# [Given problem]
Please count the lines of the records below that contain the word "Хөнгөлөлт", matching case exactly, and give only the number.

# [Records for the exercise]

______

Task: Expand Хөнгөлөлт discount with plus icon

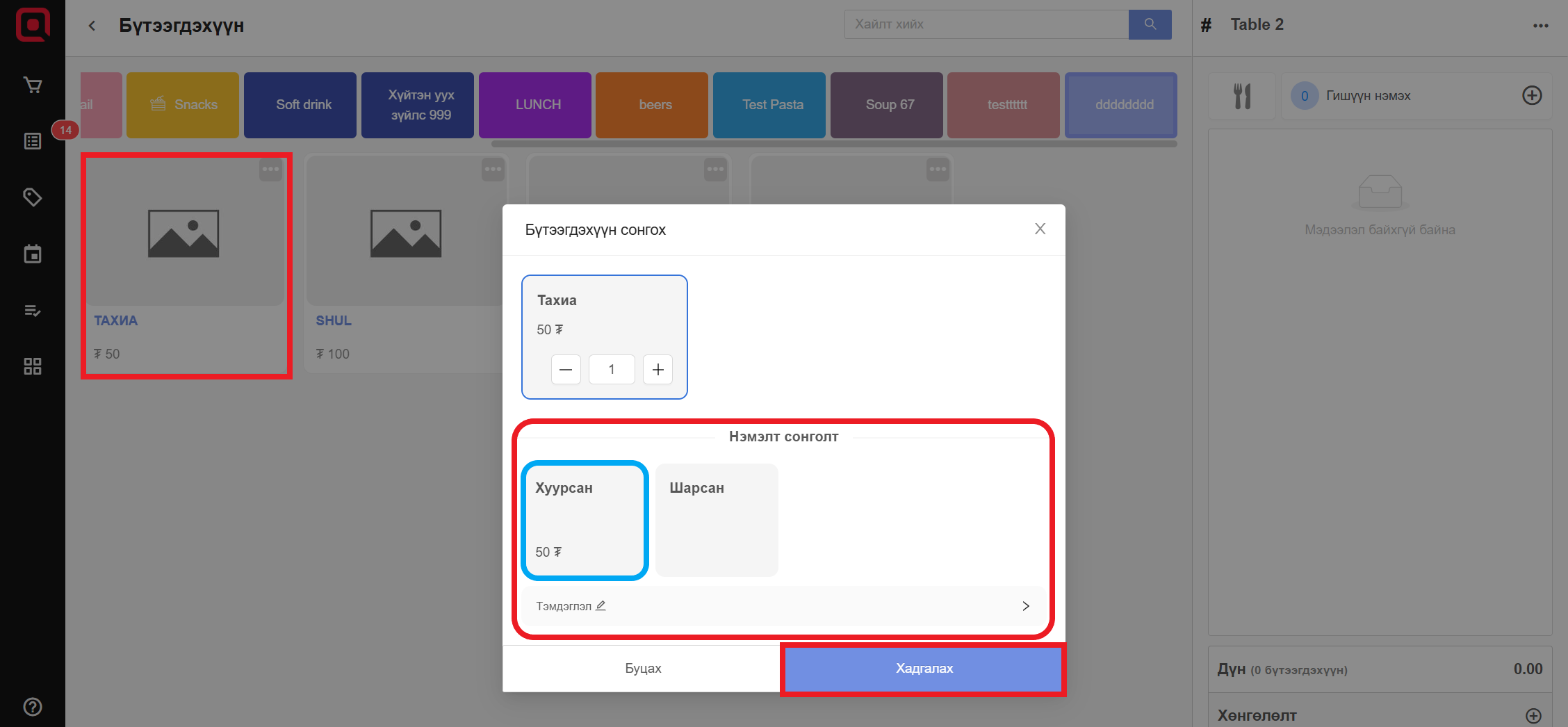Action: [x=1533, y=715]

______

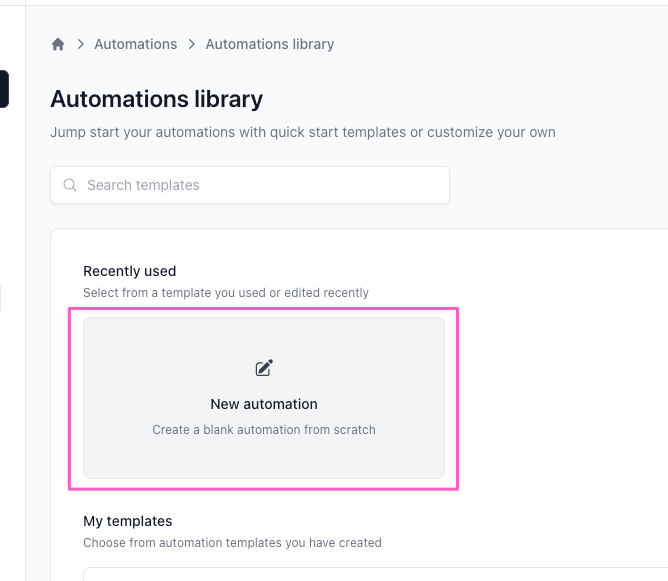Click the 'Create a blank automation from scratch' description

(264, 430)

______

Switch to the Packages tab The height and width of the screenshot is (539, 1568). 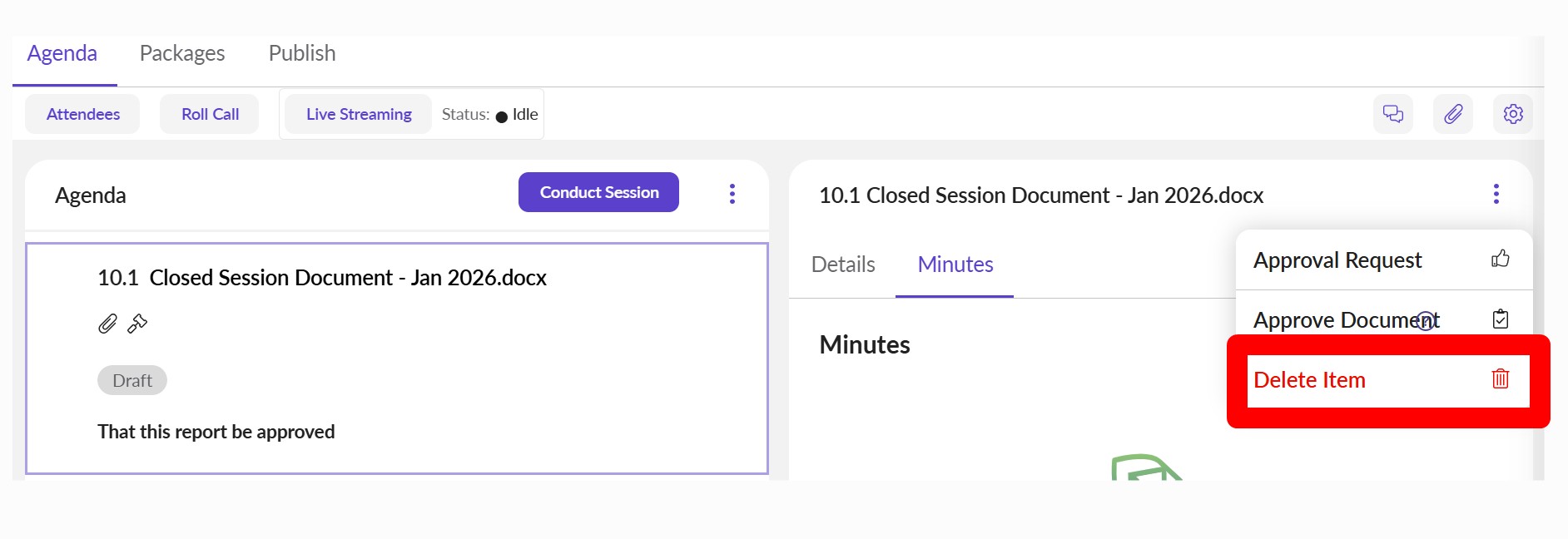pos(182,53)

______

# [Result of the task]
1